*Task details:* Copy out the rows from the line with "Task: Click the report" through the line with "pos(547,104)", keeping both of those lines. Leave the pictures out of your copy.

*Input records:*
--------------------------------------------------

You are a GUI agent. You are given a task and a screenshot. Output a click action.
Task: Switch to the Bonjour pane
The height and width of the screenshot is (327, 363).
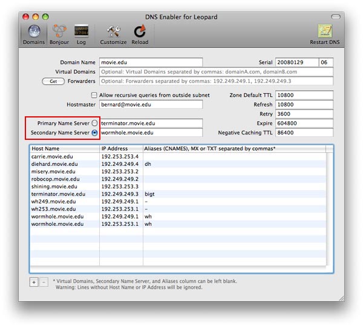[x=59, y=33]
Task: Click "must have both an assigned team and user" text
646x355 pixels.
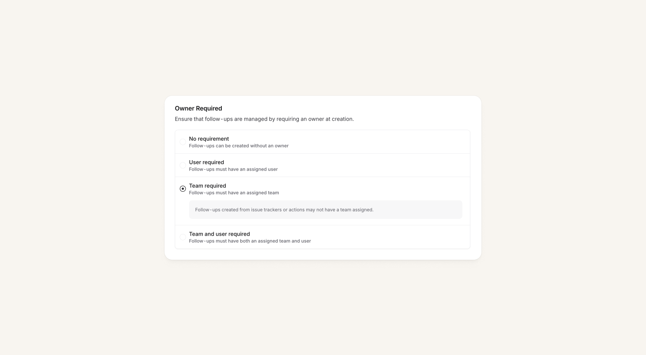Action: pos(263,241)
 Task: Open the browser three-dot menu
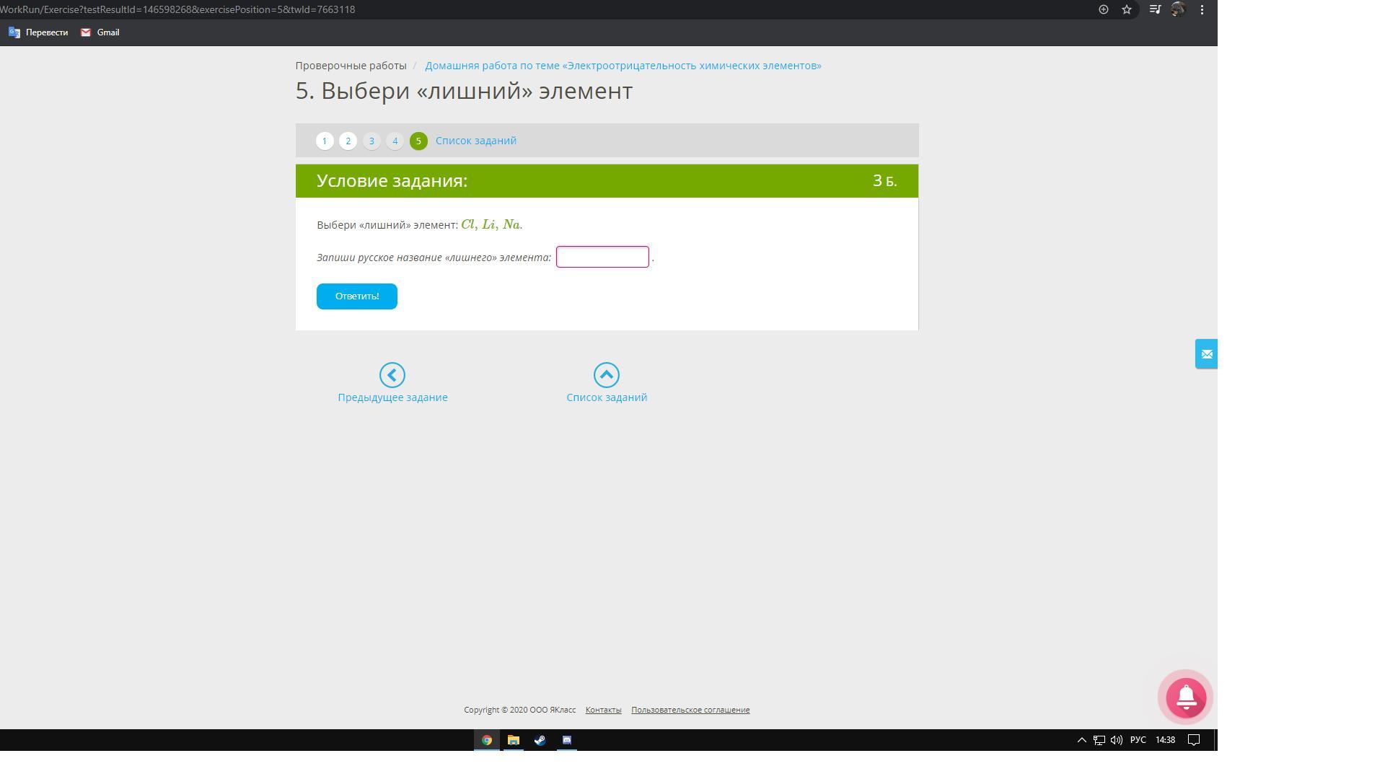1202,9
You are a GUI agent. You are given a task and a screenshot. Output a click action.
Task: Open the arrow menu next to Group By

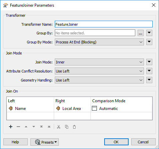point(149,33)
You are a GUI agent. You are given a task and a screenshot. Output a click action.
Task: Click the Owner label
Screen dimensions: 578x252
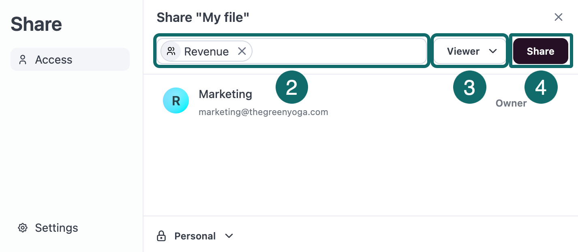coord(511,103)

--------------------------------------------------

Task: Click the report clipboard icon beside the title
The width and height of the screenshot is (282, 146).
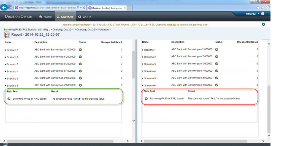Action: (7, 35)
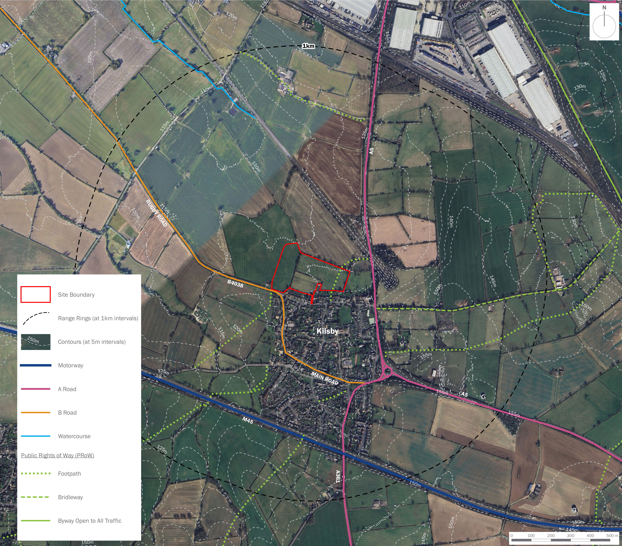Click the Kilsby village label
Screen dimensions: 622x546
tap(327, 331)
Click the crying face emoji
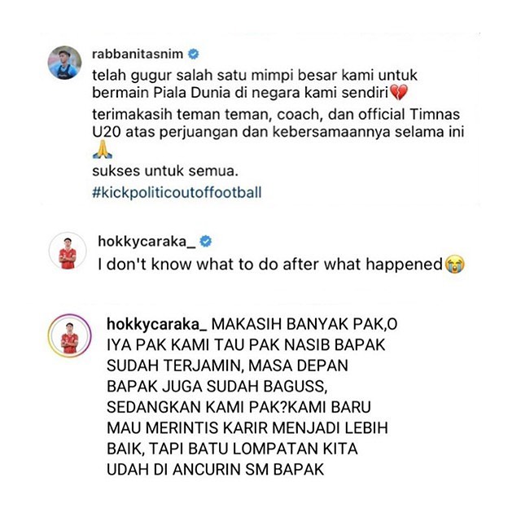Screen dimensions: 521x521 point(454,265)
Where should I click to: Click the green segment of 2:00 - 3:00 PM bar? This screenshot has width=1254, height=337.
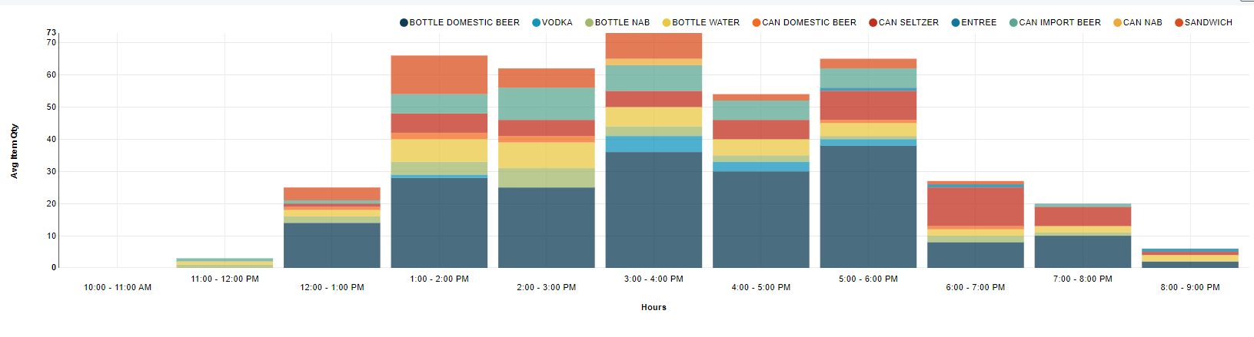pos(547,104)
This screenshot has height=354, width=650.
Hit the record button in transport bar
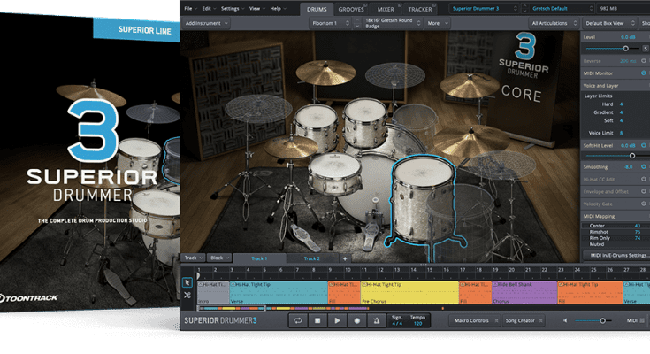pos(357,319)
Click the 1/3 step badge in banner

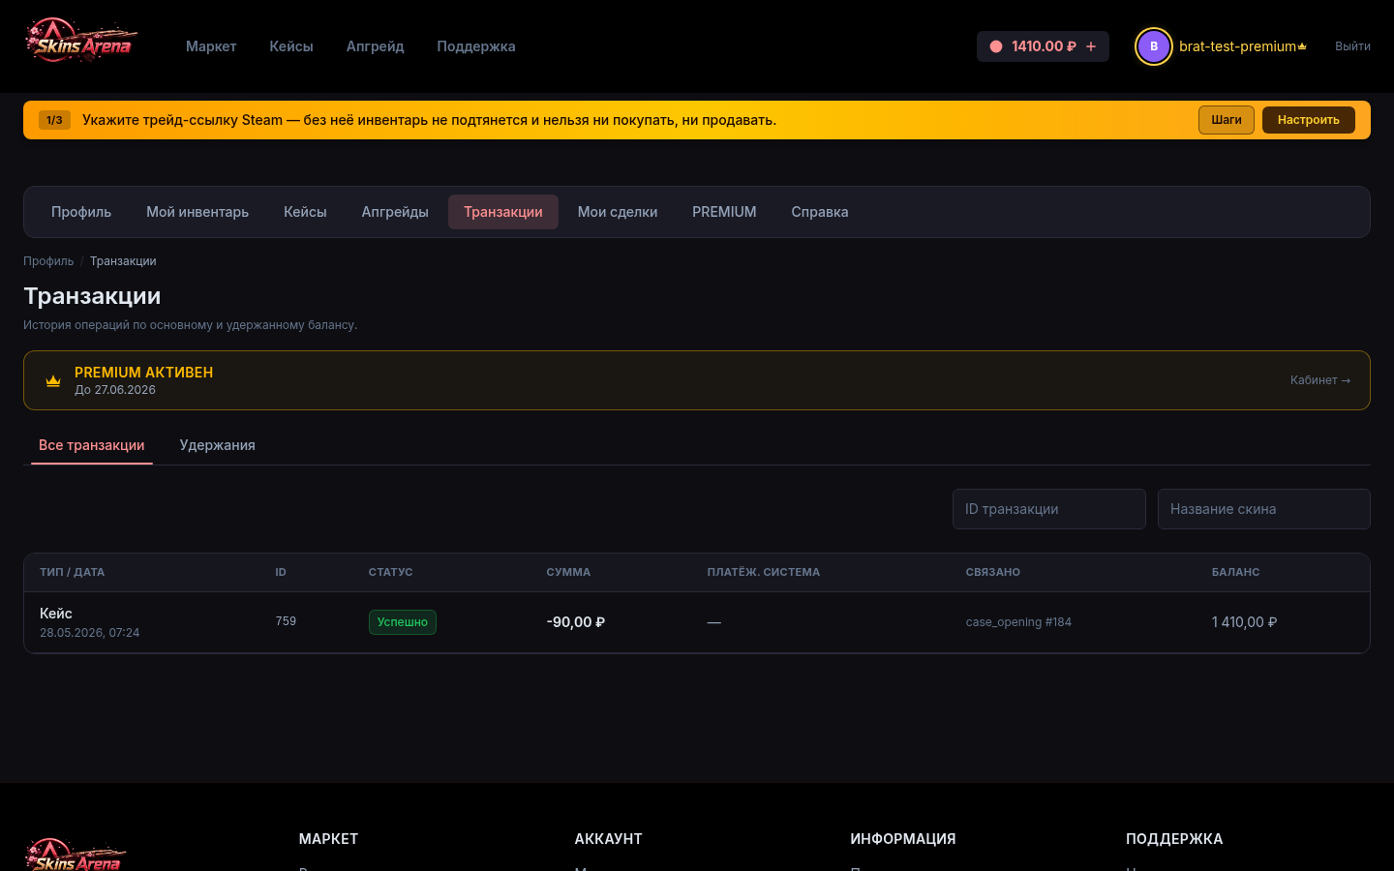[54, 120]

--------------------------------------------------

*Full output:*
Task: Click the report clipboard icon beside the title
The width and height of the screenshot is (282, 146).
Action: (7, 35)
Click the Kilsby village label
Screen dimensions: 622x546
tap(327, 331)
Click the crying face emoji
Screen dimensions: 521x521 point(454,265)
Where should I click to: Click the green segment of 2:00 - 3:00 PM bar? This screenshot has width=1254, height=337.
pos(547,104)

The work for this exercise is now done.